Prime minister’s policy has hit two major obstacles: Tehran’s obduracy in Syria, no matter what the cost; and the fickleness of U.S. President Donald Trump
Eighteen months ago, Prime Minister Benjamin Netanyahu enjoyed what was undoubtedly the most successful 48 hours of his political career. On May 8, 2018, President Donald Trump announced that the United States was withdrawing from the nuclear deal with Iran. As he delivered his remarks in the White House, Trump could have been speaking from Netanyahu’s own talking points on the deal he had for years fought tooth and nail. In fact, he probably was.
The following morning, Netanyahu was on a plane to Moscow. This wasn’t just yet another of his periodic cloistered meetings with Russian President Vladimir Putin. On this visit, he would be on show as guest of honor at the annual Victory Day Parade in Red Square. Standing there by Putin’s side, on the most important national day in the Russian calendar, broadcast to the world that Israel was in demand as a key ally of not just the United States but Russia as well.

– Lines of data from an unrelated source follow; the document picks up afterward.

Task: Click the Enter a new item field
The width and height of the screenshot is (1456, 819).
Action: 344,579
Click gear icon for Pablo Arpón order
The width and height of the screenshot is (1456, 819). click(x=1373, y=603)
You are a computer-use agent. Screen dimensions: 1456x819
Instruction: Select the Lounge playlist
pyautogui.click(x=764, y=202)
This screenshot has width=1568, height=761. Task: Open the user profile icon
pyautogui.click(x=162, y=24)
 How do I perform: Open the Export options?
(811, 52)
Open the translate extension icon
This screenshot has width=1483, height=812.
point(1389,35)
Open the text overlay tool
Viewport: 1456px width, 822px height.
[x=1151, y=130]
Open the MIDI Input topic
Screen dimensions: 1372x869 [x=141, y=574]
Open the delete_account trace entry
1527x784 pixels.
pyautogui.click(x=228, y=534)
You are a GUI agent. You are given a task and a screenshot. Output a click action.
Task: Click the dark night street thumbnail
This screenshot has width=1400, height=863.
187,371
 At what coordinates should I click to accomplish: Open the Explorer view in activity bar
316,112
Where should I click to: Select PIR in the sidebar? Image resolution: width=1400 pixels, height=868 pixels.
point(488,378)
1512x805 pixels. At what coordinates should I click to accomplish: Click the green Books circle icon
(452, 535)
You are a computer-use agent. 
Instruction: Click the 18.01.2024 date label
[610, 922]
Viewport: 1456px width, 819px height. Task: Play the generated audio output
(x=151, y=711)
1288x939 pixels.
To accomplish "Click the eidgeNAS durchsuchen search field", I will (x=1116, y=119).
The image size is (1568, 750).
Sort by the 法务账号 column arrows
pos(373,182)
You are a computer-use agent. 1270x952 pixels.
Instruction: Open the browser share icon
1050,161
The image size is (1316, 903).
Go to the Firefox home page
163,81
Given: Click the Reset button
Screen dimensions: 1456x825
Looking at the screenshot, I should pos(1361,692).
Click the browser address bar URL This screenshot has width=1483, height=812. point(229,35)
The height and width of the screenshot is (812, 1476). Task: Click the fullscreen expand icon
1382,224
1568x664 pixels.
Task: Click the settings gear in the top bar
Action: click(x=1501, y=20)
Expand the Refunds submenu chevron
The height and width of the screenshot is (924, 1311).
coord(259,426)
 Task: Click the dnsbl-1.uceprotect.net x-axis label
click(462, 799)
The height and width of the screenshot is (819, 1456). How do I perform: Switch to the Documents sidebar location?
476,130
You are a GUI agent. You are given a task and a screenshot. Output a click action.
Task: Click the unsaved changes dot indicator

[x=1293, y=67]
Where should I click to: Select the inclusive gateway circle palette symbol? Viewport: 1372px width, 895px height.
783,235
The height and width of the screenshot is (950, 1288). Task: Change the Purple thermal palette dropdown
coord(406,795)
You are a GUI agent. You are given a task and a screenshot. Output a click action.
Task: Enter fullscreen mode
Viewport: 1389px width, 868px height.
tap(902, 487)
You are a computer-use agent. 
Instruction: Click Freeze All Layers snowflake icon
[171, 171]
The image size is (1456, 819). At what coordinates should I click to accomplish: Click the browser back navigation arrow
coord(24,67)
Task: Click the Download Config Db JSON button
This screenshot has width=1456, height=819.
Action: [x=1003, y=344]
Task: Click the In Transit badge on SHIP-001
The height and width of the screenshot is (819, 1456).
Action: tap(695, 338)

A few hours later, in the early hours of May 10, Iran’s Revolutionary Guards launched a salvo of missiles from within Syria against Israel Defense Forces positions on the Golan Heights, missing their target. Israel launched a series of retaliatory airstrikes on Iranian installations in Syria, destroying in the process anti-aircraft batteries of the Assad regime — supplied by the same Russians who had hosted Netanyahu the previous day. The Kremlin kept silent.
It was the peak of Netanyahu’s Iran strategy. Tehran was facing new and crippling sanctions, and the Revolutionary Guards’ Quds Force was being beaten back in Syria. In Iran, thousands were protesting against the investment in foreign wars and proxies while people were going hungry at home. Over the next few months, there was a growing openness in Israel — both from Netanyahu and other ministers and senior IDF officers — in publicly acknowledging that Israel was indeed behind hitherto unattributed explosions on military bases in Syria.
But Iran didn’t crack under the sanctions, and the Guards faction within the leadership won the internal debate on whether to continue the Syrian campaign. Despite optimistic intelligence assessments, they are still building bases. They may not be as ambitious as the Iranians originally envisaged, but they are still there.